◆ About this task: Please repeat, exactly and without pictures, the lines of the entries below that run from the one containing "The height and" through the one containing "This screenshot has height=408, width=576.".
+ + + + + + +
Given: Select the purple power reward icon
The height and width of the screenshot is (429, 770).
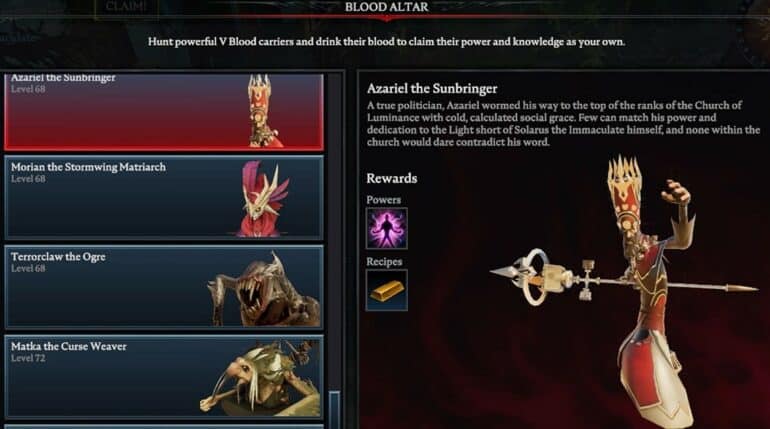Looking at the screenshot, I should pyautogui.click(x=386, y=228).
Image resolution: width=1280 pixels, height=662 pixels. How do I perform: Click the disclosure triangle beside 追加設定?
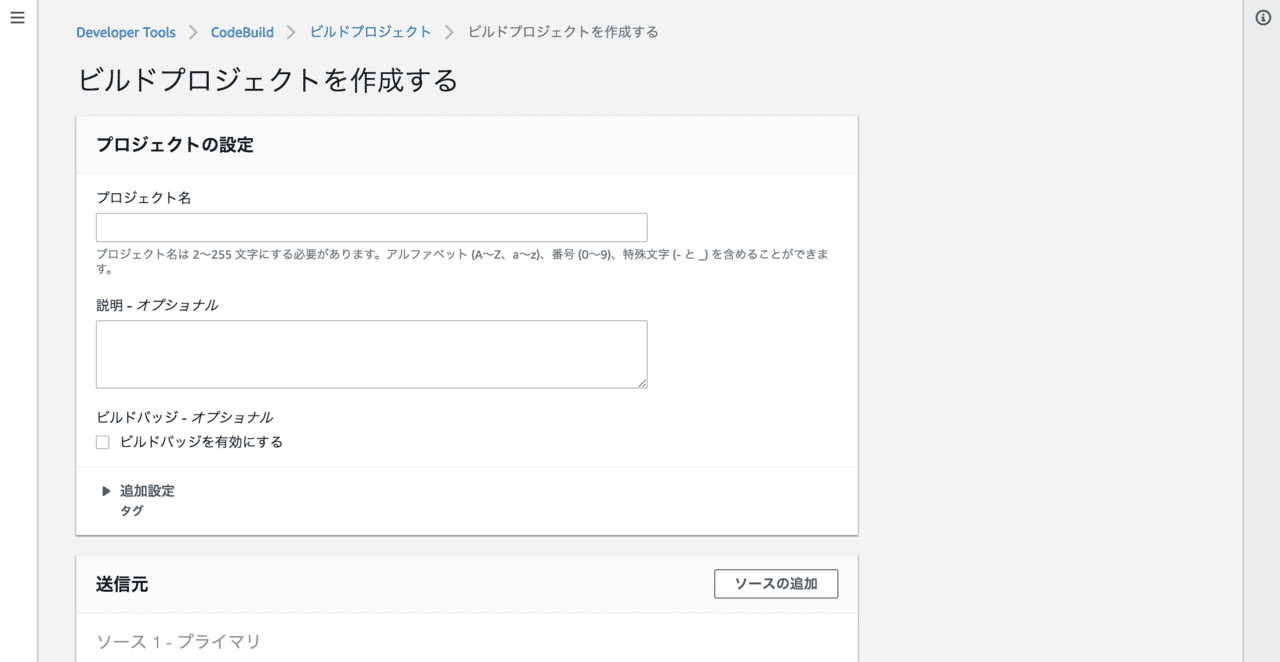[x=106, y=490]
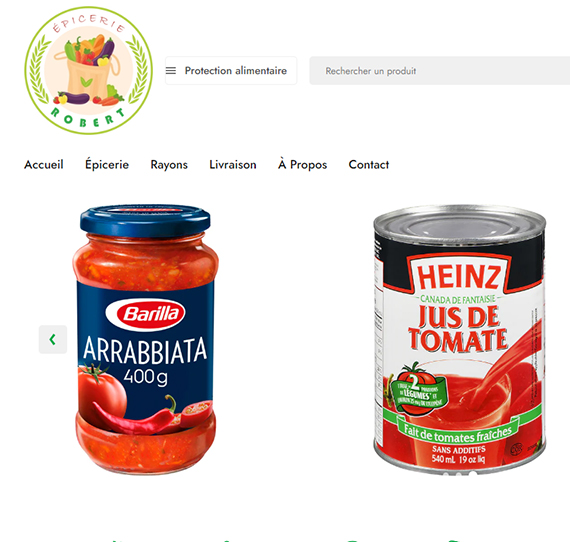Focus the Rechercher un produit search field

coord(439,71)
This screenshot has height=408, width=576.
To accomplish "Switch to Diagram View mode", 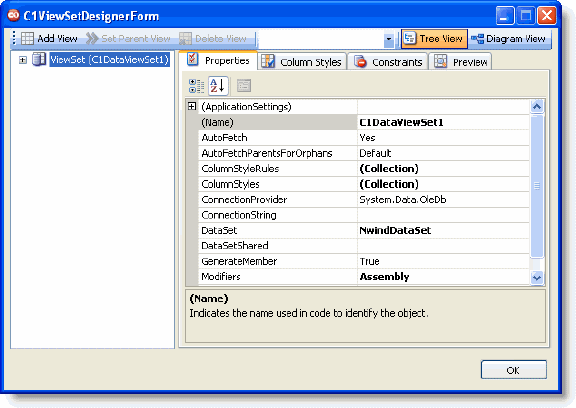I will click(508, 39).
+ + + + + + +
◆ Response:
The height and width of the screenshot is (429, 770).
Looking at the screenshot, I should pyautogui.click(x=386, y=228).
Image resolution: width=1280 pixels, height=662 pixels. How do I perform: Click the disclosure triangle beside 追加設定?
[x=106, y=490]
Focus the Rechercher un produit search field

coord(439,71)
This screenshot has height=408, width=576.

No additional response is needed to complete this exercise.